AURORAWEBLOG Chien Dominant

                                  Photo Copyright Magazine "Fémina"

 

En acceptant d’en faire une traduction de cuisine, il est un dicton italien qui dit :

« Avec l’Epiphanie, toutes les fêtes sont finies. »

Une fois tirés les Rois, faut-il se résigner ?

Non, que diable !

Le 29 janvier, ce sera le nouvel an chinois qui inaugurera l’année du chien.

Voilà qui va plaire à certains Dominators pour qui chaque année, de toute façon, est l’année de la chienne.

 

Ils devraient se méfier.  Le chien, mâle ou femelle, cache parfois bien son jeu.

J’en veux pour preuve cet article de  Danièle Boone, paru dans le « Fémina » ( supplément féminin du dimanche de tous les quotidiens locaux ) d’il y a trois semaines et consacré aux « chiens dominants ».

En voici l’intro :

 

« Véritable garde du corps, votre toutou s’interpose entre vous et les autres ? Reprenez très vite la situation en main. C’est vous le maître, pas lui. »

 

Il est évident que le texte n’est savoureux que si on le lit à double sens, avec un écho de « chez nous » et en mettant le mot « chien » au genre féminin (et au nombre qu’on veut).

 

Ainsi de ces quelques lignes :

 

« La bonne attitude est de lui dire : « Non, couché et ne pas bouger » d’un ton très ferme, quitte à tirer d’un coup sec sur sa laisse s’il n’obtempère pas rapidement. Si ça ne suffit pas, votre chien a déjà probablement pris le pouvoir. Il faut donc très vite rétablir la bonne hiérarchie (voir ci-contre). »

 

On ne détaillera pas le ci-contre, pour n’en garder que les quatre points imprimés en rouge sur le journal :

 

-Votre chien se prend pour le maître, réagissez au plus vite.
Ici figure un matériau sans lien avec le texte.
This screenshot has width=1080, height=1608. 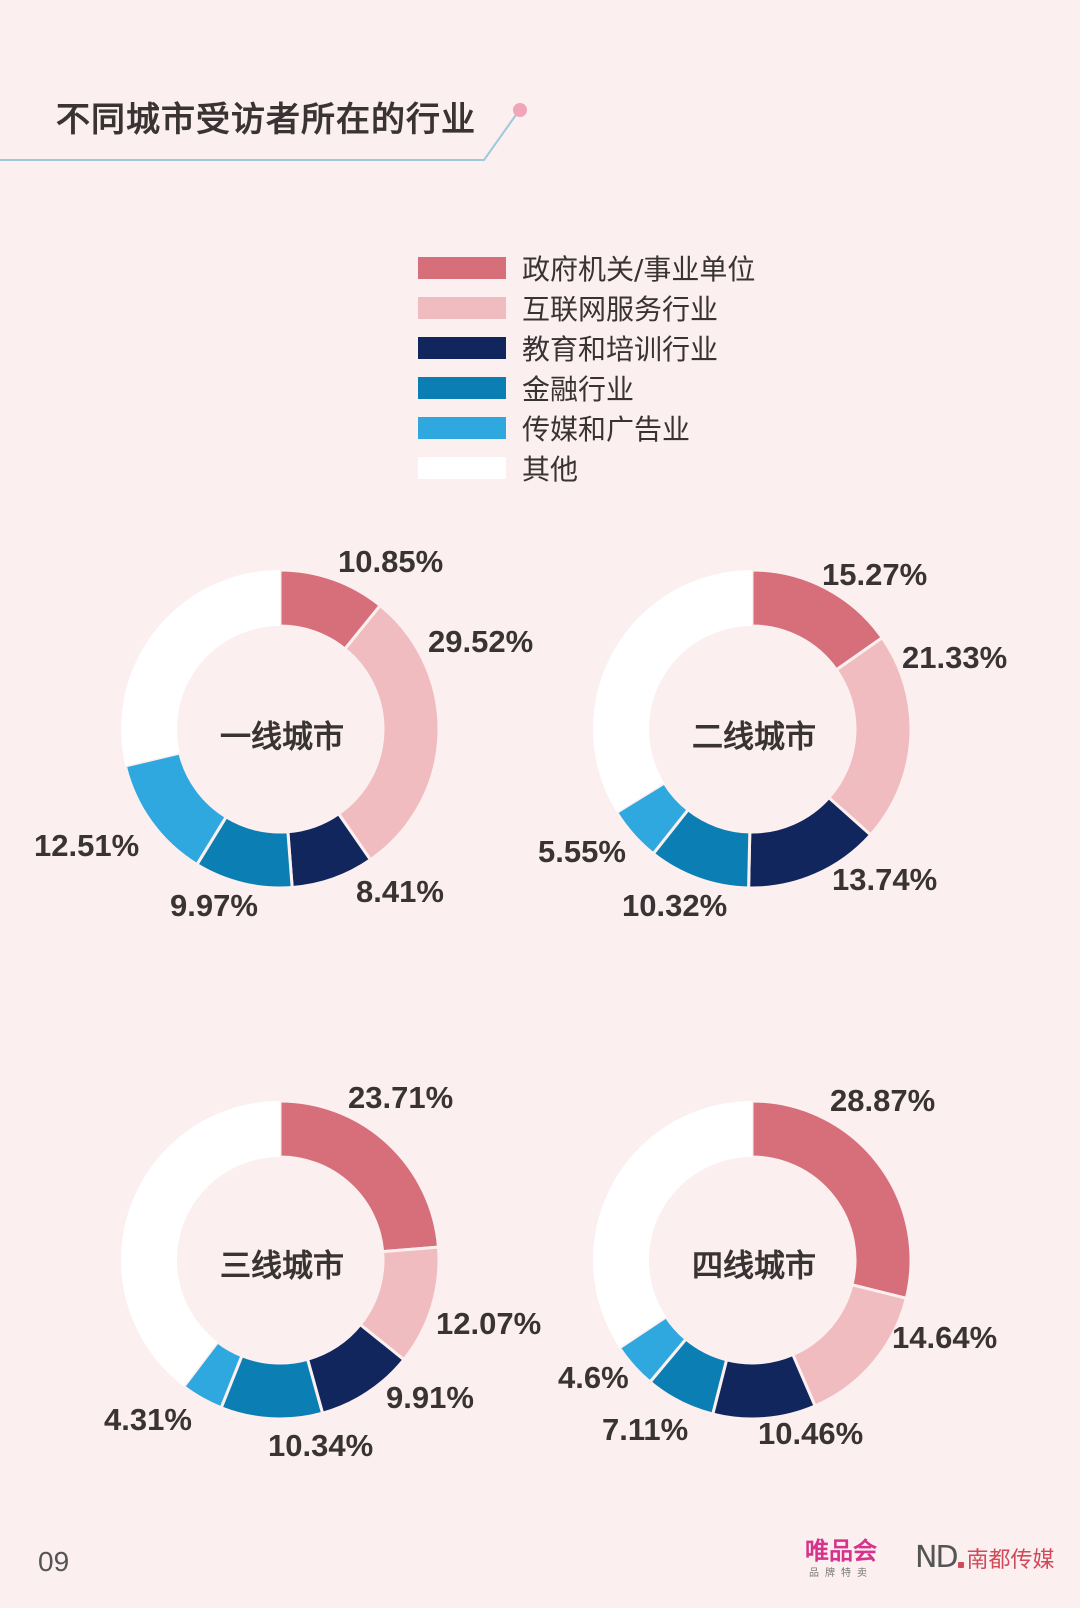 What do you see at coordinates (841, 1551) in the screenshot?
I see `vipshop-logo-text: 唯品会` at bounding box center [841, 1551].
-D’abord chassez-le de votre chambre.

-Soyez toujours ferme et ne le gratifiez que pour le récompenser parce qu’il vous a obéi.

-Une fois que sa position de dominant a été remise en cause, vous pouvez passer à la rééducation.

 

Oh ! Comme cela ressemble bien à des textes lus çà et là sur le dressage des soumises !

 

La fin est une perle :

 

« Et n’oubliez jamais : un chien qui reconnaît sa position en bas de la hiérarchie du groupe familial est bien plus heureux dans sa peau qu’un chien dominant. »

 

Position... En bas... Hiérarchie.

Ah! Le beau champ lexical que voici!

 

Un vrai bréviaire pour les dompteurs et autres amateurs de « canidées ». Et quel programme alléchant pour les domptées, celles qui se sentent si bien sous le pelage de la chienne à châtier !

J’en imagine tant et tant déjà en train de baver…

 

Hélas pour eux. Trois fois. Et avec toutes mes excuses.

Il est bien évident que ce « bestiaire » sur mon blog n’est à prendre qu’au second, voire au trente-sixième degré.